Reproduce the records word for word, starting from the first line and stopping after the line that contains "pyautogui.click(x=557, y=51)". Omit the pictures from your answer.

◆ ◆ ◆ ◆ ◆ ◆ ◆

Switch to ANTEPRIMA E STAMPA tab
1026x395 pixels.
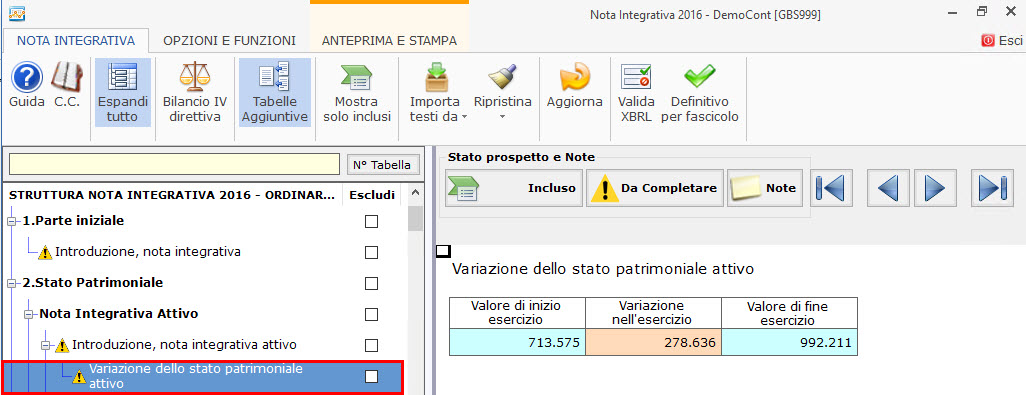coord(389,41)
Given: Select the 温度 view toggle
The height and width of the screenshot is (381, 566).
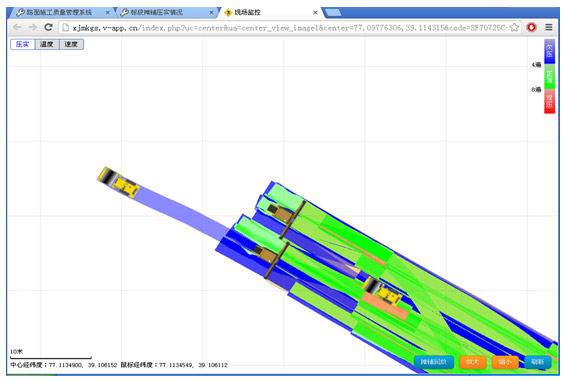Looking at the screenshot, I should pyautogui.click(x=47, y=44).
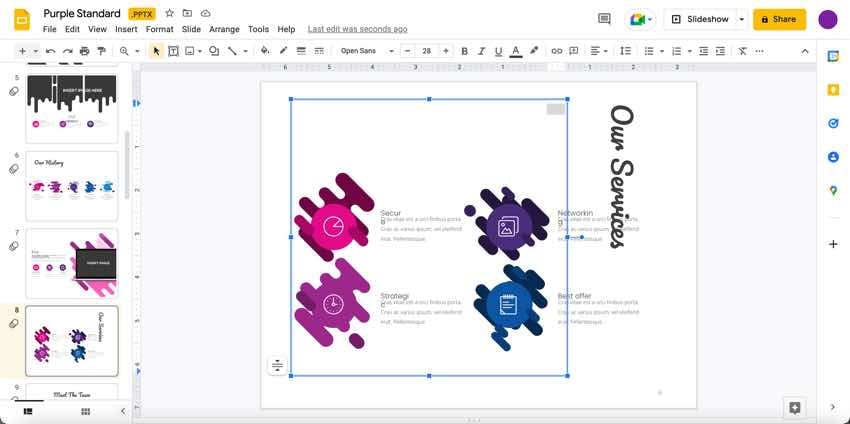Click the Insert link icon

pyautogui.click(x=557, y=51)

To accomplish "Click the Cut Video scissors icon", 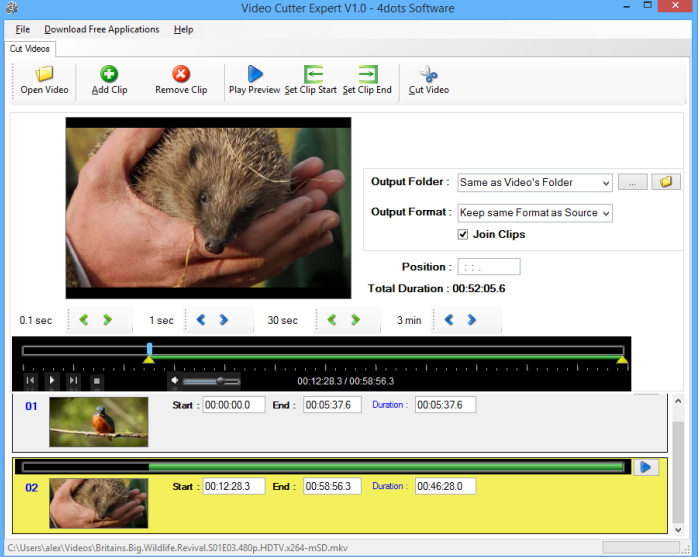I will click(428, 74).
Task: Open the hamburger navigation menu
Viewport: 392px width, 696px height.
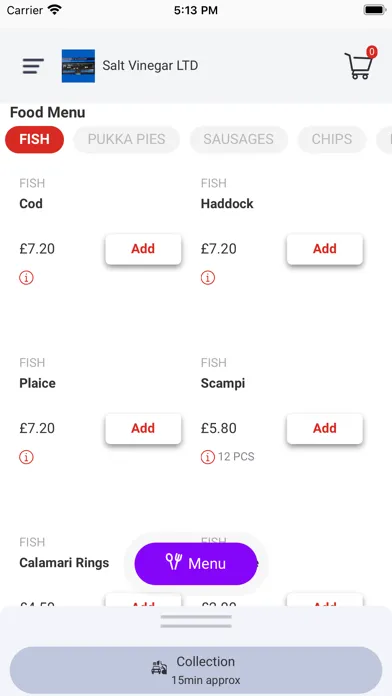Action: (x=33, y=66)
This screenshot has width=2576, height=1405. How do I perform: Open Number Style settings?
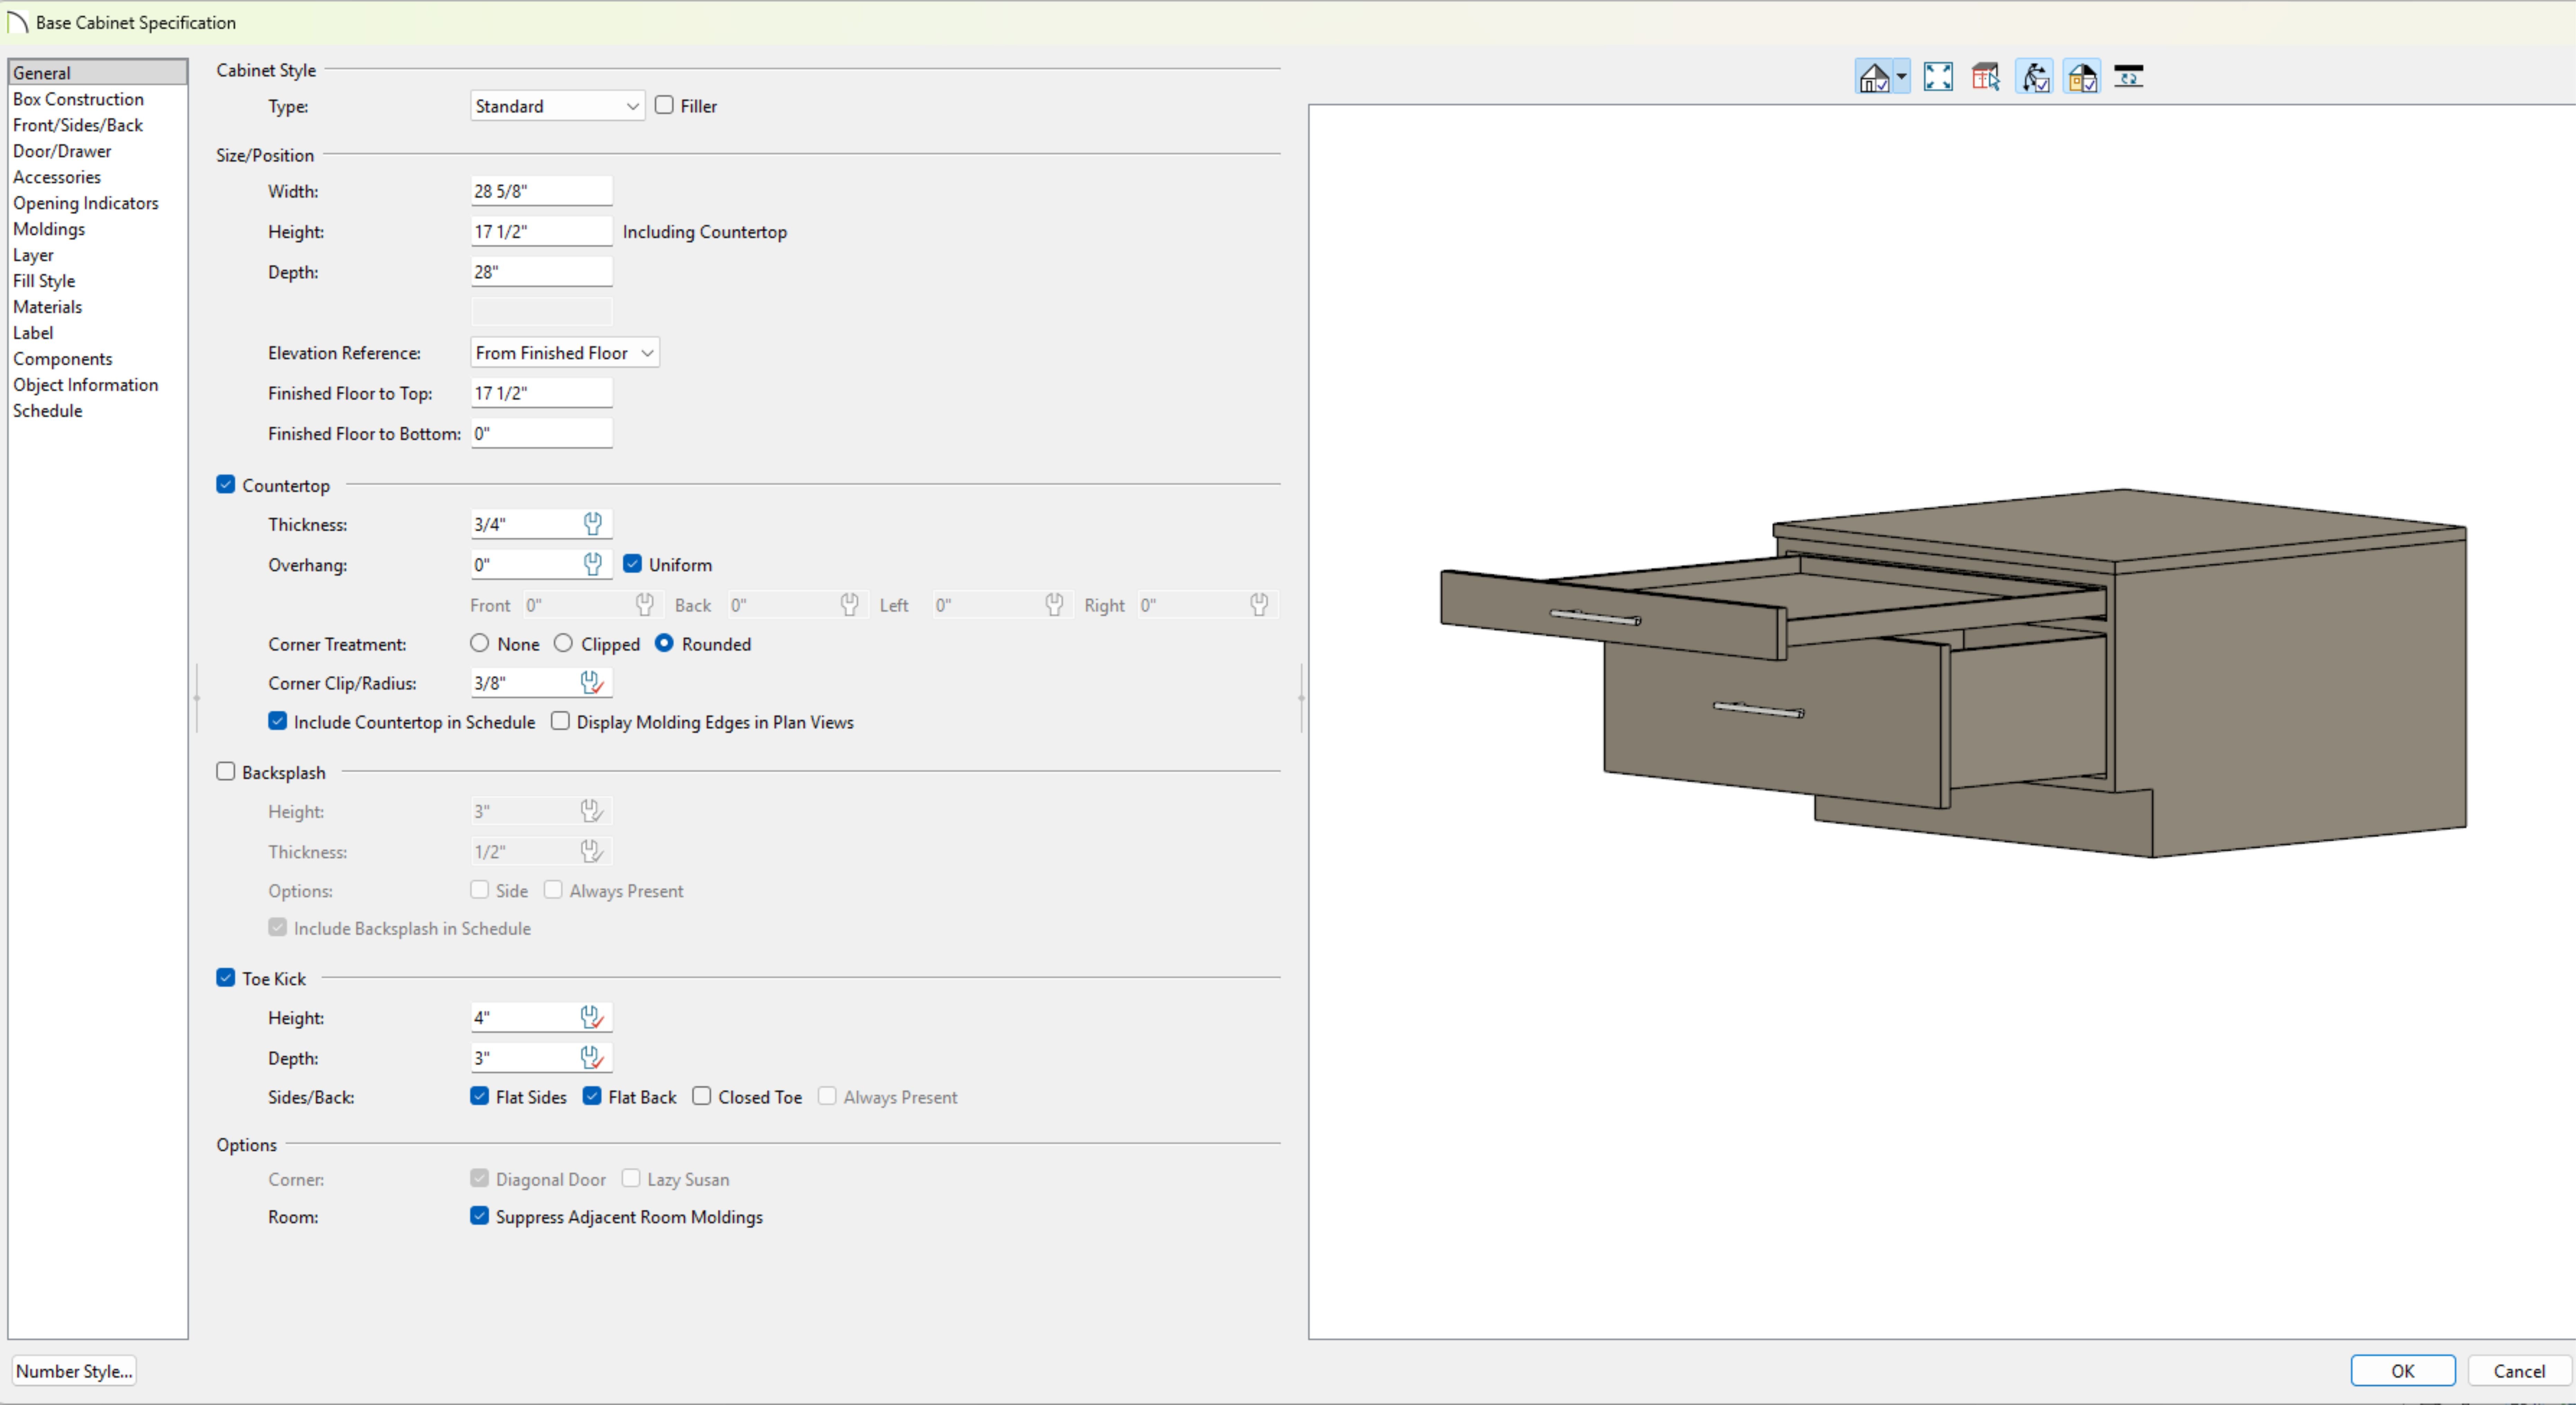click(x=74, y=1371)
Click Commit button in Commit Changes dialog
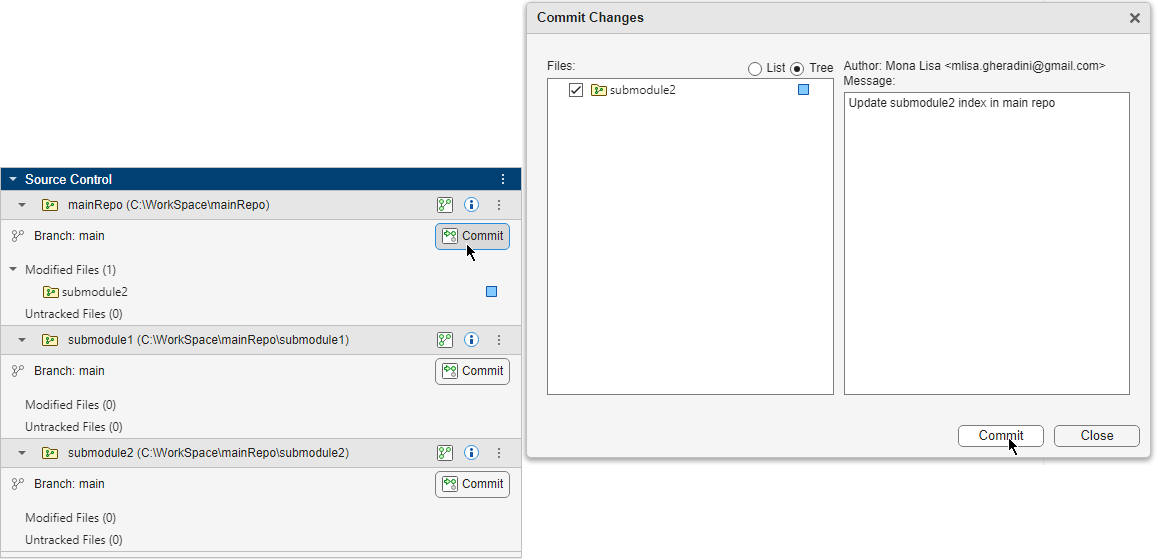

◆ ◆ ◆ ◆ ◆ ◆ ◆

SOLUTION |
Switch to ANTEPRIMA E STAMPA tab
1026x395 pixels.
coord(389,41)
Given: Select the 温度 view toggle
The height and width of the screenshot is (381, 566).
Looking at the screenshot, I should pyautogui.click(x=47, y=44).
Click the Insert link icon

pyautogui.click(x=557, y=51)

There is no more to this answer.